The results of long-term analyses of immune subpopulations in the alemtuzumab group have been published.2 We compared these results with the control group (data not shown). The median number of cells within each lymphocyte subpopulation at baseline was not statistically different. At end of treatment, the values for all subsets were significantly lower in the alemtuzumab group. At 8–12 months after alemtuzumab therapy, the number of cells had recovered and there was no statistically significant difference between the median values for the lymphocyte subpopulations.

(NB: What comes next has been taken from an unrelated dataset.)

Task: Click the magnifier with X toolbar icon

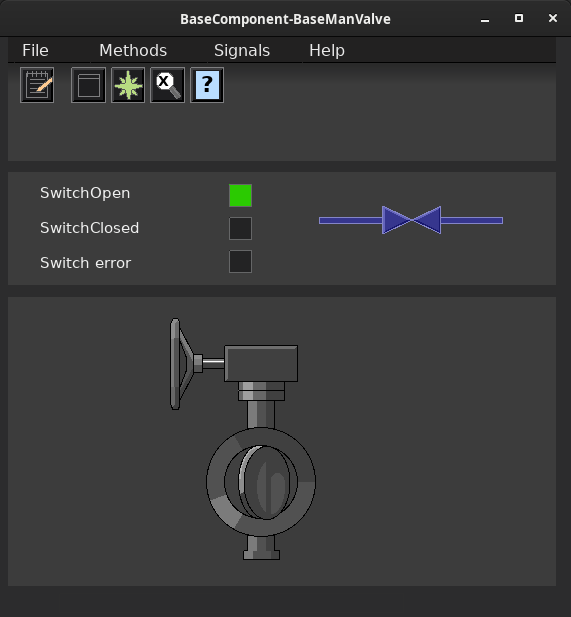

Interestingly, the alemtuzumab-treated patients with virus reactivation had, at end of treatment, significantly higher median values of CD4+/CD3+, CD8+/CD3+ and CD3+/CD56+ cells than those without.

Seventeen of the 18 patients (94%) in the alemtuzumab group met the criteria for partial or complete remission.7 The corresponding figures for the fludarabine combination-treated group were 24 of 26 evaluable patients (92%).

This study had some limitations. The reduced number of patients affected the statistical power, and it was a non-randomized comparison, even though we used consecutive control patients that were analyzed in a prospective fashion.

Our data demonstrates that, except for CMV, there was no major increase in incidence of virus reactivation following first-line subcutaneous alemtuzumab compared with the FC(R)-treated controls. The number of significant antivirus IgG decreases or increases did not differ significantly between the two treatment groups; however, the titer decreases noted in individual patients raises the question of whether such patients might need special infection-preventive measures to avoid reinfection.